The auto repair industry has a problem. At least, that’s according to the entrepreneur looking to bring an OpenTable-inspired model to the auto shop ecosystem.
In a recent interview, Rob Infantino, the founder and CEO of online auto repair marketplace Openbay, told PYMNTS that auto repair shops waste a lot of time trying to acquire customers in the wrong ways. Most auto repair shops, he said, still seem to be unaware of the impact the internet can have on their business in the modern economy.
Mechanics often have a minimal online presence, if any, and operate instead on partnerships, referrals and calls for quotes from prospective customers. And in a recent interview, Infantino told PYMNTS that as he visited repair shops around the U.S. to conduct research, he noticed a common trait among calls from customers looking for a quote.
“The interesting thing was that you would actually watch the service advisor go screen to screen, or even book to book, and go on a manual calculator and take a few minutes to give a person a quote,” he recalled. “You’d hear that time and time again, and it’s a time-consuming process for the shop. And then we’d ask them how many of those customers they actually converted, and they said only 10 percent, in most cases. That’s a lot of time wasted for not a lot of customers, and it seemed like there had to be a better and faster way.”

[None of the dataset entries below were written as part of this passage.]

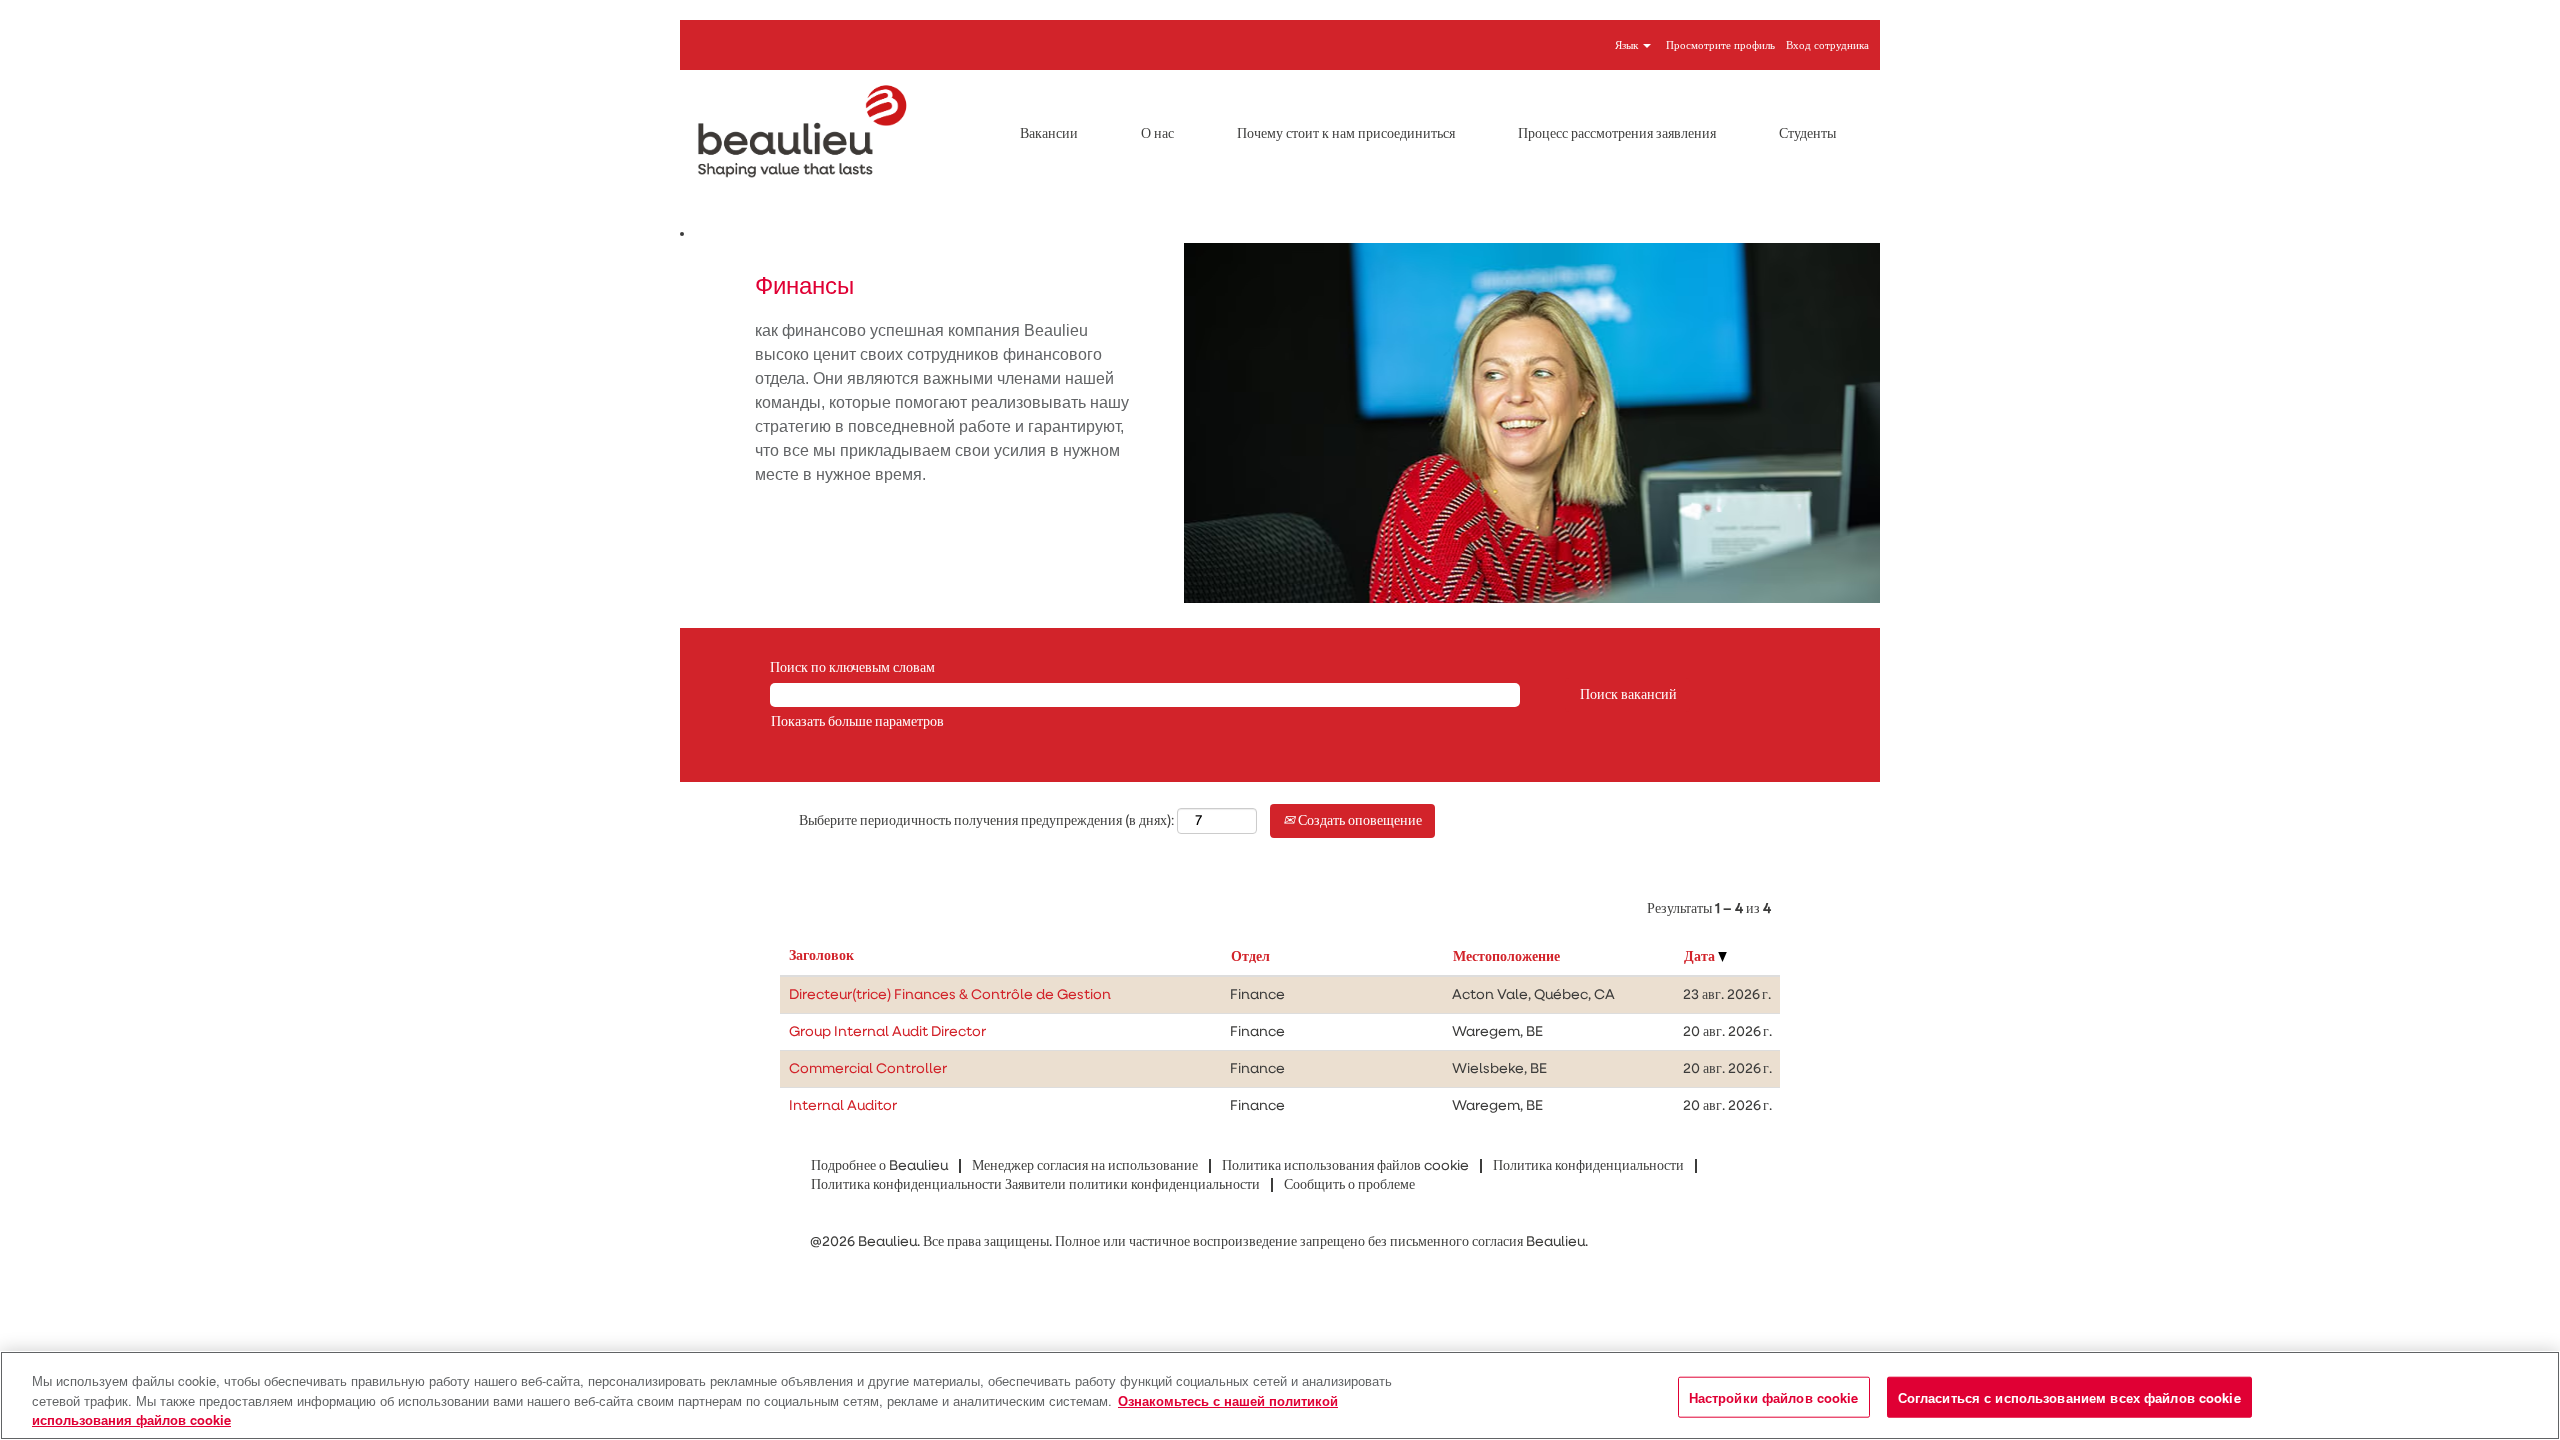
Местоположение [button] (1506, 957)
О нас (1157, 134)
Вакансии (1049, 134)
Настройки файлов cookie (1774, 1396)
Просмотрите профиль (1720, 45)
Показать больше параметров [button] (857, 722)
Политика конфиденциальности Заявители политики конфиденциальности (1035, 1185)
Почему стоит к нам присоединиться (1346, 134)
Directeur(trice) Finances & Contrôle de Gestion (950, 995)
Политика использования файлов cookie (1345, 1166)
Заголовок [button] (821, 956)
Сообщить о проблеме (1349, 1185)
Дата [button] (1701, 957)
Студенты (1807, 134)
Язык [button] (1628, 45)
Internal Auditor (843, 1106)
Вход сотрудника (1827, 45)
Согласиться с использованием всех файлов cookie (2069, 1396)
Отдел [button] (1250, 957)
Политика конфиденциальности (1588, 1166)
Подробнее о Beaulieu (879, 1166)
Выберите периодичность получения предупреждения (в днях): (986, 821)
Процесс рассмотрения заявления (1617, 134)
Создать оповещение (1358, 821)
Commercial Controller (868, 1069)
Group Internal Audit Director (887, 1032)
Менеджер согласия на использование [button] (1085, 1166)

Those experiences were the inspiration for the company’s newest products, a pair of subscription services for auto shops looking to automate customer quotes to save time and help convert more quote shoppers into customers. Called Benefit and ServiceAdvisor, the products compare service quotes 24/7 in order to increase conversion and allow customers to shop for quotes efficiently. The products are also designed to save shop owners time and money in the process while simplifying the quote shopping process for consumers.
Openbay was founded in 2011 and designed to connect millennial drivers with auto repair shops online. Unfortunately, many mechanics do not have a substantial digital presence, making it more difficult for them to connect with customers who shop online.
Infantino noted this was a particular problem for auto repair shops because of the typically high-priced nature of their services. Consumers in 2017 are educating themselves better than they have in the past, Infantino said, thanks to the freely available pricing information available online. This is especially true for transactions with big price tags attached, such as auto repairs.
For example, consumers often expect to be able to comparison-shop online by finding prices for comparable items or services before visiting a physical location. However, due to the time-consuming nature of getting a quote for specific auto repairs and the variable costs that are involved, like labor and parts, many shops did not have the ability to advertise their prices online.
“They just aren’t acquiring the online consumer, which is really the modern-day consumer,” Infantino said. “There are 91 million millennials out there who like to shop online and are used to immediacy and a high quality of service. They have high expectations around being able to push a few buttons and get results right away, and there were no tools like that for the shops.”
In February, Openbay hoped to address this issue when it rolled out its pair of subscription services after a pilot period in 2016. Their Benefit offering allows shop owners to give quotes quickly over the phone without having to waste time with calculations. ServiceAdvisor is a website plug-in that allows consumers to receive an online quote using the same technology.
“Auto repair shops have been kind of stuck in time for the past few decades,” Infantino said. “They have not really kept track of innovations in terms of getting an online user, so we thought this kind of subscription service could be a big opportunity for businesses in that market looking to improve what they do online.”
Racing into the present (and future)
Infantino and his team are hoping to bring the auto repair industry into the twenty-first century, he said, even if it is a few years late to the century. Along with Benefit and ServiceAdvisor, Infantino said the company is working to build more online solutions to help mechanics tap into the internet to acquire new customers.
“We want to do that part of their job for them — their skills are in repairing the cars, and this is about making sure they can do that without getting bogged down in other areas,” he explained.
Part of that will be automating more aspects of the auto repair process, like scheduling. Infantino said that he and his team are currently building an online scheduling solution that will allow prospective customers to get accurate estimates of how long a repair will take and to schedule the work through an online portal.
“The time management for repair bays is really awful right now,” he said. “What we want to build is something similar to what OpenTable offers for restaurants, where you can go see the schedule online and make an appointment that works for you and be confident that will be the right appointment and the repair will be done on time.”
With self-driving vehicles on the horizon, the auto repair industry’s race to catch up to modern-day online standards could very well be just the beginning of the race.